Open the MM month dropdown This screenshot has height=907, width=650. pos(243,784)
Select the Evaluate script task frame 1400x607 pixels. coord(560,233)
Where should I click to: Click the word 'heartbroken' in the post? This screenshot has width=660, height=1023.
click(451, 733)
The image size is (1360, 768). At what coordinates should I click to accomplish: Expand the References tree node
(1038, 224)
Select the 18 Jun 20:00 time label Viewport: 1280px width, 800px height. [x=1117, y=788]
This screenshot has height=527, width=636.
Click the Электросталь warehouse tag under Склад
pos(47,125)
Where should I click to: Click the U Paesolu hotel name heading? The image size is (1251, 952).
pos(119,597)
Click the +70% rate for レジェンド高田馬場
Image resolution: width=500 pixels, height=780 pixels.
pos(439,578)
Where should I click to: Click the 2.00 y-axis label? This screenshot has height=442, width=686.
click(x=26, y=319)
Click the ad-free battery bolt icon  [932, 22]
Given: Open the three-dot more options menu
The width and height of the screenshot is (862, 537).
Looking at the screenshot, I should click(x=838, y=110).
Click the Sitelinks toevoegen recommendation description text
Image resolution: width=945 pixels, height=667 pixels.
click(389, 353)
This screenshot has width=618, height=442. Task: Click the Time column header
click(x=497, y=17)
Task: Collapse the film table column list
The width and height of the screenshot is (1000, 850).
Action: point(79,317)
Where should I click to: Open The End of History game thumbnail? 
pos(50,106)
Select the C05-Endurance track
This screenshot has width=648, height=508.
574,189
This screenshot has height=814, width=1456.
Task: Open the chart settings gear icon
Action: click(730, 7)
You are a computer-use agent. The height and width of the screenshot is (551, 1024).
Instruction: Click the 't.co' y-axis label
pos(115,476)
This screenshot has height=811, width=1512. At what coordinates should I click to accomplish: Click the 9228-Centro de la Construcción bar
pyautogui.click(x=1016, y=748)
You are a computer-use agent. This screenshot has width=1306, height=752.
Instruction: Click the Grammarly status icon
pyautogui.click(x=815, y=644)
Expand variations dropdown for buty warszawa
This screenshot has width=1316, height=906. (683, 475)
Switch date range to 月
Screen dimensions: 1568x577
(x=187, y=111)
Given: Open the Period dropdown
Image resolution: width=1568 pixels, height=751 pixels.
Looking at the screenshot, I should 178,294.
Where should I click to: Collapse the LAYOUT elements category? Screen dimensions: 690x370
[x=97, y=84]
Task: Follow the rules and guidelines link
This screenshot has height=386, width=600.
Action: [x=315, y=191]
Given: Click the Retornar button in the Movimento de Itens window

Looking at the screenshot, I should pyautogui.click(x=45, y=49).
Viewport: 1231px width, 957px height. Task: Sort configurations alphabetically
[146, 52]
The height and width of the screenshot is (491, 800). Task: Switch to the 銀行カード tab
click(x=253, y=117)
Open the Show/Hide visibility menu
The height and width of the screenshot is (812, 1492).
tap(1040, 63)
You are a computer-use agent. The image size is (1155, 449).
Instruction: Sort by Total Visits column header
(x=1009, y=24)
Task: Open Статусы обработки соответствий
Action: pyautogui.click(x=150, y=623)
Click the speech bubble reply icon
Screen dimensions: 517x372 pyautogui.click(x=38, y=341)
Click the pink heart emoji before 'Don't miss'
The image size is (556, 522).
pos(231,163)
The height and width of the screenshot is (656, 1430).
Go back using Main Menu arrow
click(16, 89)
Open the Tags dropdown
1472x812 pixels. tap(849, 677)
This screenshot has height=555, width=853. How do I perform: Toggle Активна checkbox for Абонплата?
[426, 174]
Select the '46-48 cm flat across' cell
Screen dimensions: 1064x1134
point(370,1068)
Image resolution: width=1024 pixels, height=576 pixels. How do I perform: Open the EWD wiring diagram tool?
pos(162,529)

■ ■ ■

== Task to carry out ==
Repeat the listing above in full, word for word.

== Response area ==
Open the MM month dropdown This screenshot has height=907, width=650. pos(243,784)
Select the Evaluate script task frame 1400x607 pixels. coord(560,233)
Where should I click to: Click the word 'heartbroken' in the post? This screenshot has width=660, height=1023.
click(451, 733)
The image size is (1360, 768). At what coordinates should I click to accomplish: Expand the References tree node
(1038, 224)
Select the 18 Jun 20:00 time label Viewport: 1280px width, 800px height. [x=1117, y=788]
This screenshot has height=527, width=636.
Click the Электросталь warehouse tag under Склад
pos(47,125)
Where should I click to: Click the U Paesolu hotel name heading? The image size is (1251, 952).
pos(119,597)
Click the +70% rate for レジェンド高田馬場
Image resolution: width=500 pixels, height=780 pixels.
pos(439,578)
Where should I click to: Click the 2.00 y-axis label? This screenshot has height=442, width=686.
click(x=26, y=319)
Click the ad-free battery bolt icon  [932, 22]
Given: Open the three-dot more options menu
The width and height of the screenshot is (862, 537).
Looking at the screenshot, I should click(x=838, y=110).
Click the Sitelinks toevoegen recommendation description text
Image resolution: width=945 pixels, height=667 pixels.
click(389, 353)
This screenshot has width=618, height=442. Task: Click the Time column header
click(x=497, y=17)
Task: Collapse the film table column list
The width and height of the screenshot is (1000, 850).
Action: point(79,317)
Where should I click to: Open The End of History game thumbnail? 
pos(50,106)
Select the C05-Endurance track
This screenshot has width=648, height=508.
574,189
This screenshot has height=814, width=1456.
Task: Open the chart settings gear icon
Action: click(730, 7)
You are a computer-use agent. The height and width of the screenshot is (551, 1024).
Instruction: Click the 't.co' y-axis label
pos(115,476)
This screenshot has height=811, width=1512. At what coordinates should I click to accomplish: Click the 9228-Centro de la Construcción bar
pyautogui.click(x=1016, y=748)
You are a computer-use agent. This screenshot has width=1306, height=752.
Instruction: Click the Grammarly status icon
pyautogui.click(x=815, y=644)
Expand variations dropdown for buty warszawa
This screenshot has width=1316, height=906. (683, 475)
Switch date range to 月
Screen dimensions: 1568x577
(x=187, y=111)
Given: Open the Period dropdown
Image resolution: width=1568 pixels, height=751 pixels.
Looking at the screenshot, I should 178,294.
Where should I click to: Collapse the LAYOUT elements category? Screen dimensions: 690x370
[x=97, y=84]
Task: Follow the rules and guidelines link
This screenshot has height=386, width=600.
Action: [x=315, y=191]
Given: Click the Retornar button in the Movimento de Itens window

Looking at the screenshot, I should pyautogui.click(x=45, y=49).
Viewport: 1231px width, 957px height. Task: Sort configurations alphabetically
[146, 52]
The height and width of the screenshot is (491, 800). Task: Switch to the 銀行カード tab
click(x=253, y=117)
Open the Show/Hide visibility menu
The height and width of the screenshot is (812, 1492).
tap(1040, 63)
You are a computer-use agent. The image size is (1155, 449).
Instruction: Sort by Total Visits column header
(x=1009, y=24)
Task: Open Статусы обработки соответствий
Action: pyautogui.click(x=150, y=623)
Click the speech bubble reply icon
Screen dimensions: 517x372 pyautogui.click(x=38, y=341)
Click the pink heart emoji before 'Don't miss'
The image size is (556, 522).
pos(231,163)
The height and width of the screenshot is (656, 1430).
Go back using Main Menu arrow
click(16, 89)
Open the Tags dropdown
1472x812 pixels. tap(849, 677)
This screenshot has height=555, width=853. How do I perform: Toggle Активна checkbox for Абонплата?
[426, 174]
Select the '46-48 cm flat across' cell
Screen dimensions: 1064x1134
point(370,1068)
Image resolution: width=1024 pixels, height=576 pixels. How do I perform: Open the EWD wiring diagram tool?
pos(162,529)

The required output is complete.